Paint protection

Two-stage paint correction

Two-stage paint correction is a machine polishing process that runs a cutting stage to remove defects, then a refining stage to clear the haze and restore gloss.

What it means

Two-stage paint correction means the paint is machine polished in two distinct steps. The first is a cutting or compounding stage: a coarser pad and an abrasive compound level the clear coat enough to remove deeper defects such as scratches, heavy swirl marks, and stubborn marring. Cutting works fast but leaves its own fine haze on the surface. The second is a polishing or refining stage: a softer pad and a finer polish erase that haze and bring the clarity and gloss back to a high standard. Running both stages gives a much higher level of defect removal than a single pass can. It is the standard approach when a car needs serious correction, and it is the usual prep before a ceramic coating, since the coating seals whatever finish sits underneath it.

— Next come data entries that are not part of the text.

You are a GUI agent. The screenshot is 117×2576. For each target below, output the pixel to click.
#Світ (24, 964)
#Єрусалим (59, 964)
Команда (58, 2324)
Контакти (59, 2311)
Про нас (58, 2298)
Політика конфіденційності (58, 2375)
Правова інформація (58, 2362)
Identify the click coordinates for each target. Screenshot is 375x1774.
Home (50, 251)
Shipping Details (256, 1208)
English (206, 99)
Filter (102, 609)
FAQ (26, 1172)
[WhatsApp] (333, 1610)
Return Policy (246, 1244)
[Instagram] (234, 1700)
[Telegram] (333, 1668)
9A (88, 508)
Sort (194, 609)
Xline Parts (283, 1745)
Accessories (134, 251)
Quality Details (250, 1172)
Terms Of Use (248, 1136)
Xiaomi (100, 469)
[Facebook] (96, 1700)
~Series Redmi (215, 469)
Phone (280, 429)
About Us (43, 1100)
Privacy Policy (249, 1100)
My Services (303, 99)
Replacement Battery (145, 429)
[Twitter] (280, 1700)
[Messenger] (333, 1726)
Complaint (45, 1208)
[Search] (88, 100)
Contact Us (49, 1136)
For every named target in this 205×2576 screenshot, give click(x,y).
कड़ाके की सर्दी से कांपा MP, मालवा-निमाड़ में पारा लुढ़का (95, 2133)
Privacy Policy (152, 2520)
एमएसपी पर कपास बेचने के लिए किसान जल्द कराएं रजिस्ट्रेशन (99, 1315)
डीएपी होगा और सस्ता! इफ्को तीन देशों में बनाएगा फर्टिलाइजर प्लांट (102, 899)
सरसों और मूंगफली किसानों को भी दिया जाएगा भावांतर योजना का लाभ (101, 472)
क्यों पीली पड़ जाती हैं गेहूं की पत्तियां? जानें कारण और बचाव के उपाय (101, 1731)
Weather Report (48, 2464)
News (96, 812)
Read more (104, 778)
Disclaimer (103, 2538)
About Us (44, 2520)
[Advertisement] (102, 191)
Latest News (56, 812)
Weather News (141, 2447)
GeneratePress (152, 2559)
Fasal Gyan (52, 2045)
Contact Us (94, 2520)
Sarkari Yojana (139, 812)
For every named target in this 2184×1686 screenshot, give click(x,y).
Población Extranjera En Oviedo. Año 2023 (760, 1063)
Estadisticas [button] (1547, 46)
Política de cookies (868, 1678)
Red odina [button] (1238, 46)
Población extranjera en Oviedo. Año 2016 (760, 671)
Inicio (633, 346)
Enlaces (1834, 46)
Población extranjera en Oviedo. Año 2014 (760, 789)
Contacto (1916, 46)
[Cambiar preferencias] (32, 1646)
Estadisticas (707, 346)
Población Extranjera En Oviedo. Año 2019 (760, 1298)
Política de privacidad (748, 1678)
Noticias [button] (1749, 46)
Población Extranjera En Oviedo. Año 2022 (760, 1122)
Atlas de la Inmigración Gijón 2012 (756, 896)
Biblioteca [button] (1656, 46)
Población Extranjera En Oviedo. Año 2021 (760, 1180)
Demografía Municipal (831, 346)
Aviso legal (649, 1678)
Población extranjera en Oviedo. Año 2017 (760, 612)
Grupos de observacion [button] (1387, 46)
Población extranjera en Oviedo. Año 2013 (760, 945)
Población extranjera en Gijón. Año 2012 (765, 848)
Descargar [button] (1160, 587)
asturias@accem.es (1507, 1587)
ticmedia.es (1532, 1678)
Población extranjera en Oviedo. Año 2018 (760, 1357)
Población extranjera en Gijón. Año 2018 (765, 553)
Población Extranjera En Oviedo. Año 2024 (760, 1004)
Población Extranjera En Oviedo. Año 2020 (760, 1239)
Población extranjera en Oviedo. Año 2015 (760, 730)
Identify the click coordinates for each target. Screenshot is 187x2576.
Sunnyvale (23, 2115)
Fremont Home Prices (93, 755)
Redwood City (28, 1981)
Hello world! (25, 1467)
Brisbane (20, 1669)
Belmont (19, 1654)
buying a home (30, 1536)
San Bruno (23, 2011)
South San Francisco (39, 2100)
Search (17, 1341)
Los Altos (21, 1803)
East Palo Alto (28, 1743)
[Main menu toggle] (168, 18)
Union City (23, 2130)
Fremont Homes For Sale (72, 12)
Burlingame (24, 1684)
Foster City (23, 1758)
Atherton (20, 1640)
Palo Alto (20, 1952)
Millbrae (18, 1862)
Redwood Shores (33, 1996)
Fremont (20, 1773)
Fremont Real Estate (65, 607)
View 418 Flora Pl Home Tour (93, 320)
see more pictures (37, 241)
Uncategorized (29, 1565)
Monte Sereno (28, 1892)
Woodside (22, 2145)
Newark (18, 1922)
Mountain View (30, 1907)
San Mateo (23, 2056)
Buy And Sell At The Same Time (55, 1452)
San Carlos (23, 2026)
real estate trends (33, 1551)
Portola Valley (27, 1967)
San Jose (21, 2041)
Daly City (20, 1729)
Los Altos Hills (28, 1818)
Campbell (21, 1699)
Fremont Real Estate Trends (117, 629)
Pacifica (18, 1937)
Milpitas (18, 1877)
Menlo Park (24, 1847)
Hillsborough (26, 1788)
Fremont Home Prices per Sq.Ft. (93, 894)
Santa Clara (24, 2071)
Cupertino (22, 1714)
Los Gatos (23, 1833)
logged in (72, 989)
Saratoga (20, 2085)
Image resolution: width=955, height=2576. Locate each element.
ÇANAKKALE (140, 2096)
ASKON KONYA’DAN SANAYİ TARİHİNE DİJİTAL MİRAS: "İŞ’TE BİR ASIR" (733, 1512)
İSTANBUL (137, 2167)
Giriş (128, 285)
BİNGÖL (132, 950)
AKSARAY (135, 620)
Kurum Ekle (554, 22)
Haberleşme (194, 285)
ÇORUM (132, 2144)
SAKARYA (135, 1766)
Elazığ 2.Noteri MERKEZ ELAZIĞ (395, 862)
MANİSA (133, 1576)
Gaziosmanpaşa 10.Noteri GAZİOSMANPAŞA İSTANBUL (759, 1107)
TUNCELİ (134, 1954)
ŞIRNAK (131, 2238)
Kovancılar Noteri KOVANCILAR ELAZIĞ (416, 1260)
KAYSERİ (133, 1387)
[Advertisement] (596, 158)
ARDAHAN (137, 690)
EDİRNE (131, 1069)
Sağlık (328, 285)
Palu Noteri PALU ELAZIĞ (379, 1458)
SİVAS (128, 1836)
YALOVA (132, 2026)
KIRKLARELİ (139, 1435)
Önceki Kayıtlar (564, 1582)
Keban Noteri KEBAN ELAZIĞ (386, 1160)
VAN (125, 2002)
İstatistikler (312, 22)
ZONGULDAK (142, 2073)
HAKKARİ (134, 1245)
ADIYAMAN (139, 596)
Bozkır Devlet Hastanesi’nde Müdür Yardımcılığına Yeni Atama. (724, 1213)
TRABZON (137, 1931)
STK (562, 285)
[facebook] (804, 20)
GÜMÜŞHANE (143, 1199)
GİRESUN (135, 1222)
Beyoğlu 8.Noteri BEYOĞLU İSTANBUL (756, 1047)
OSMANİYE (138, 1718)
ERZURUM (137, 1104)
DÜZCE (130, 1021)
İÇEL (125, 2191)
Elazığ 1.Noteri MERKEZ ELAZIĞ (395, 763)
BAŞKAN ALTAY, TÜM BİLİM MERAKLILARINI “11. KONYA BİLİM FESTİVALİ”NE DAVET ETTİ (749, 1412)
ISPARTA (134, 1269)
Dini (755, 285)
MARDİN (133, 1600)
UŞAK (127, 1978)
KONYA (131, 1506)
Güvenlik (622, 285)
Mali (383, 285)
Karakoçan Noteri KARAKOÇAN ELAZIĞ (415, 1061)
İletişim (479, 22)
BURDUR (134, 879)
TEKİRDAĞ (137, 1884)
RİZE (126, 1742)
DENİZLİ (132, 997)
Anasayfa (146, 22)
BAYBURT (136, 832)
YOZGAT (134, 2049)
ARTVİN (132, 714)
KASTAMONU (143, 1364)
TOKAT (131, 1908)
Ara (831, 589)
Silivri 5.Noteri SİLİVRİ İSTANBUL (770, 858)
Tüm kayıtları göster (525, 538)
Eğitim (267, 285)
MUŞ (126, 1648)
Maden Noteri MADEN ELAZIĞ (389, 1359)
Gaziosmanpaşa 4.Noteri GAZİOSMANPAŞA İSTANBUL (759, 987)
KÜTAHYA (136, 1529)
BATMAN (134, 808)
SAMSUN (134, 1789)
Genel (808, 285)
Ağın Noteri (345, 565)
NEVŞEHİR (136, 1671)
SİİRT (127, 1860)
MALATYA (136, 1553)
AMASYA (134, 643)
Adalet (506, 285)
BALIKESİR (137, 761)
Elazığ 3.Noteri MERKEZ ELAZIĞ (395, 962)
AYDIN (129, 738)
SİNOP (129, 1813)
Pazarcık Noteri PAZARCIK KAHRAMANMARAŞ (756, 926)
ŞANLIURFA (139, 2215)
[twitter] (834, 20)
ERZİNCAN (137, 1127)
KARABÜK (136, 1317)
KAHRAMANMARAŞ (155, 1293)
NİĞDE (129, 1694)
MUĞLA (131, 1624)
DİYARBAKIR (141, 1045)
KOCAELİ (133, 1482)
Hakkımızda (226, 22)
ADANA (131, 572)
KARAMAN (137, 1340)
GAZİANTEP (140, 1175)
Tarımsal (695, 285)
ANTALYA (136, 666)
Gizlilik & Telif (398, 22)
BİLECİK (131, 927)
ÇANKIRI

Why it matters in Singapore

Cars here pick up defects quickly. Intense daily UV, humidity above 80 percent, and frequent washes all wear the clear coat, and dense traffic means more contact marks and parking scuffs. By the time many owners look closely, the paint carries layers of swirl marks that a light polish cannot lift. Two-stage correction restores a finish properly before a coating goes on, which protects long-term gloss and resale value.

How Revol Carz handles this

Revol Carz inspects the paint under focused lighting and measures clear coat thickness before choosing pad and compound combinations. The cutting stage removes the defects, the refining stage clears the haze, and the result is checked again under inspection lighting. When the finish is right, we can layer a ZeTough coating over it so the corrected paint stays protected.